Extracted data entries
----------

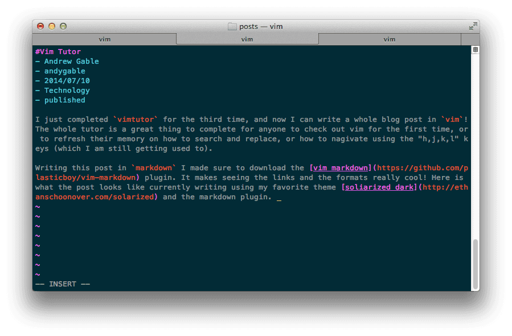Switch to the first vim tab

click(105, 39)
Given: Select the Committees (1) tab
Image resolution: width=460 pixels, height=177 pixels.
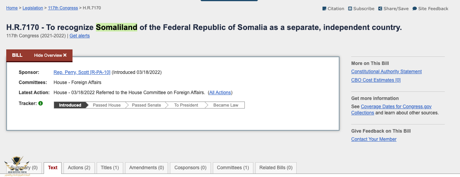Looking at the screenshot, I should pos(233,168).
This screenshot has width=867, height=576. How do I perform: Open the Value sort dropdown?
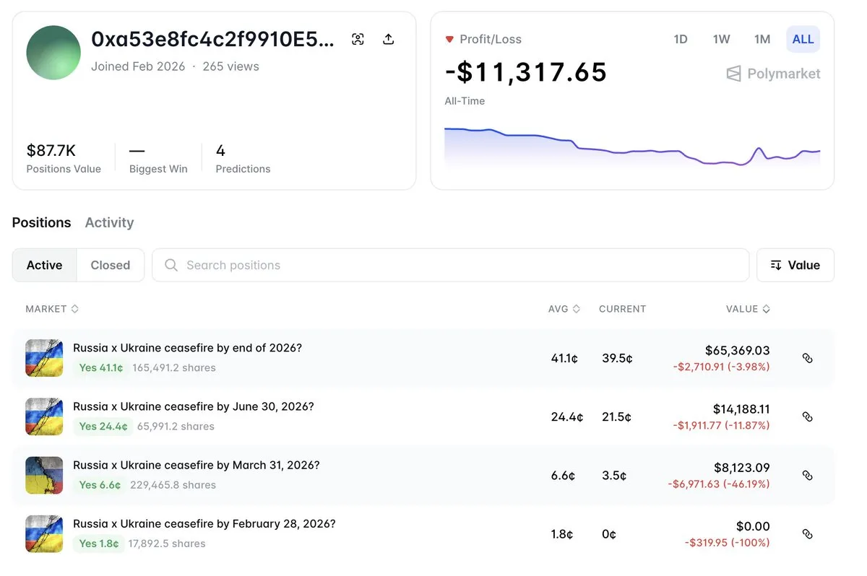click(795, 265)
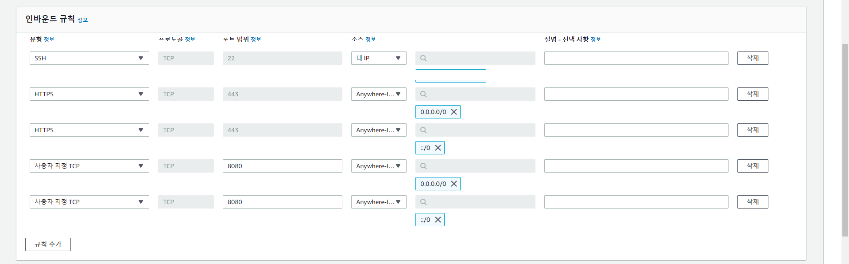Image resolution: width=849 pixels, height=264 pixels.
Task: Remove ::/0 tag on second HTTPS rule
Action: coord(438,148)
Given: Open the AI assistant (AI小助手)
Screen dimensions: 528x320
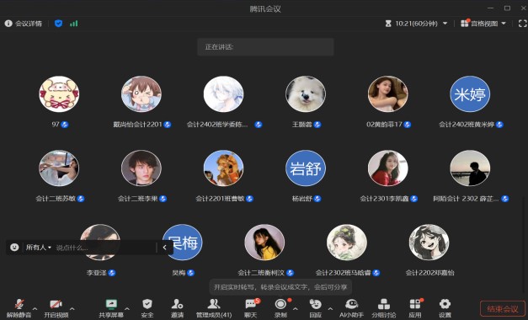Looking at the screenshot, I should (351, 307).
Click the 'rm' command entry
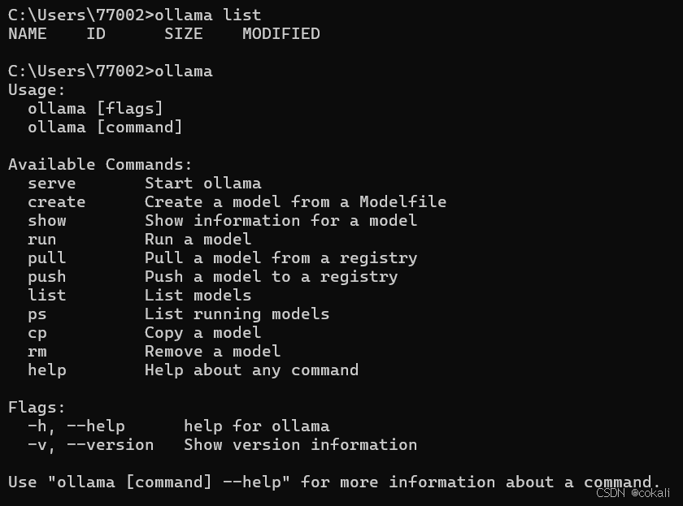This screenshot has width=683, height=506. [x=37, y=352]
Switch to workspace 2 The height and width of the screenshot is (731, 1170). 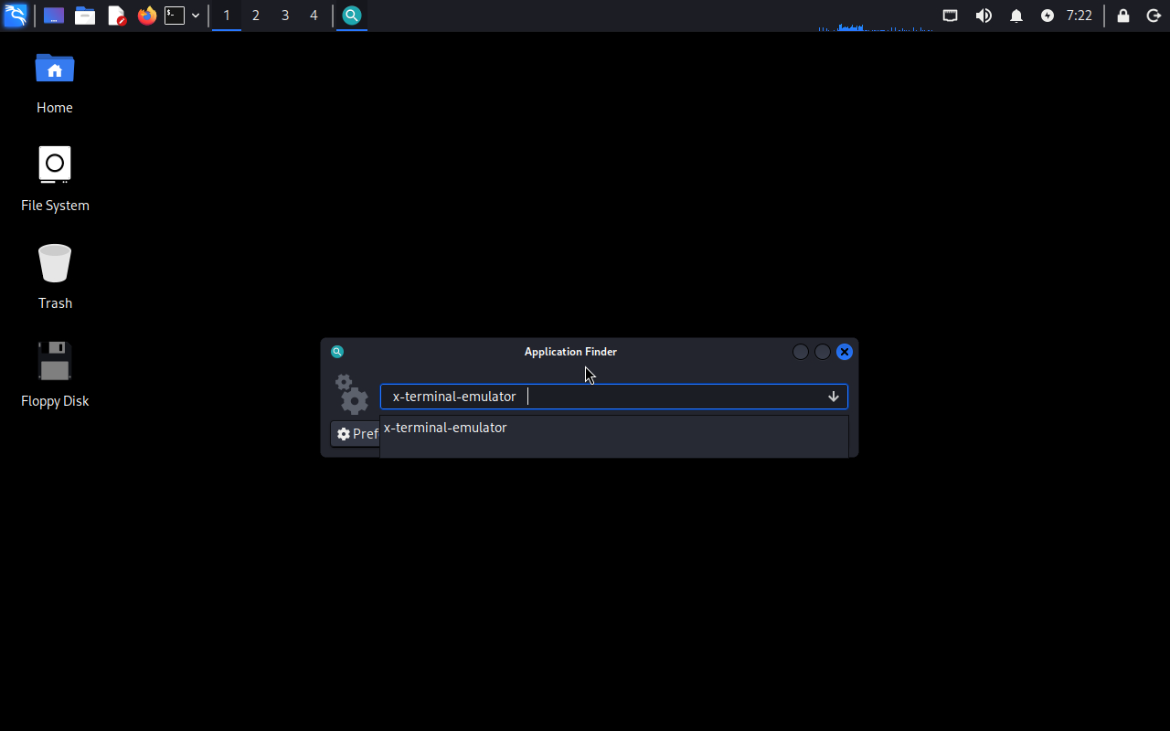pos(255,16)
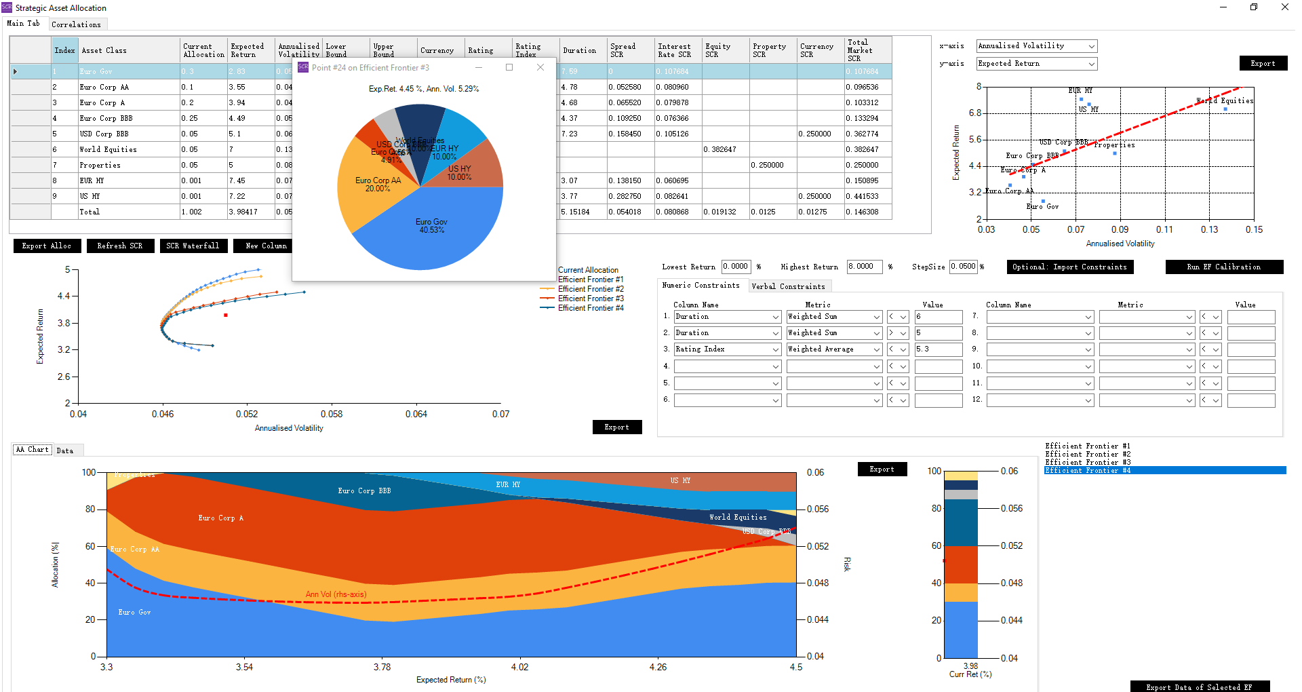Open Weighted Average metric dropdown in row 3
This screenshot has height=692, width=1302.
point(876,350)
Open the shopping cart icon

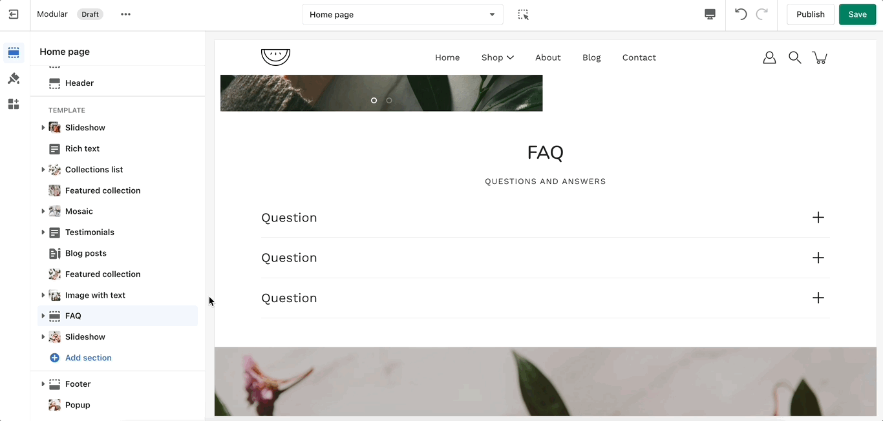(820, 57)
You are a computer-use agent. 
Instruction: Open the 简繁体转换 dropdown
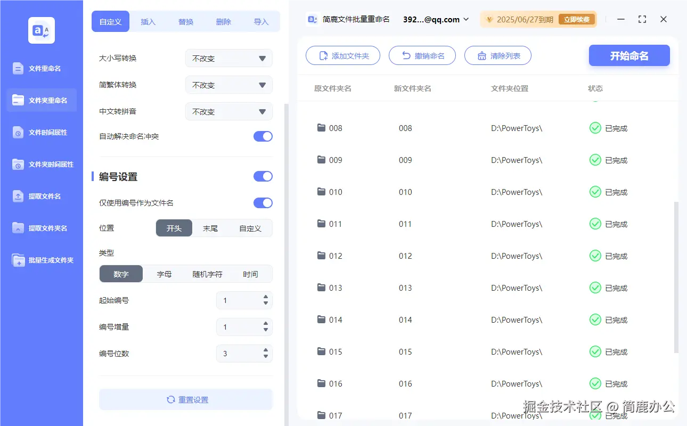(x=228, y=85)
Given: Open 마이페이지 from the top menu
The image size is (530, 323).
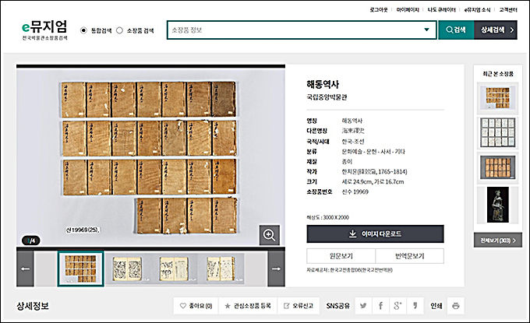Looking at the screenshot, I should tap(408, 9).
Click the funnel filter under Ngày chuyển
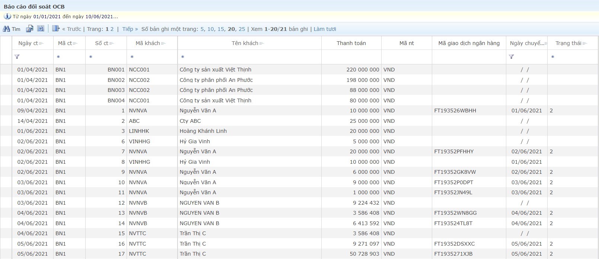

----------

→ **What the task requires**: Say, as a single number and nothing more, how many lines of the entries contain the word "Given".

→ **Result of this task**: 3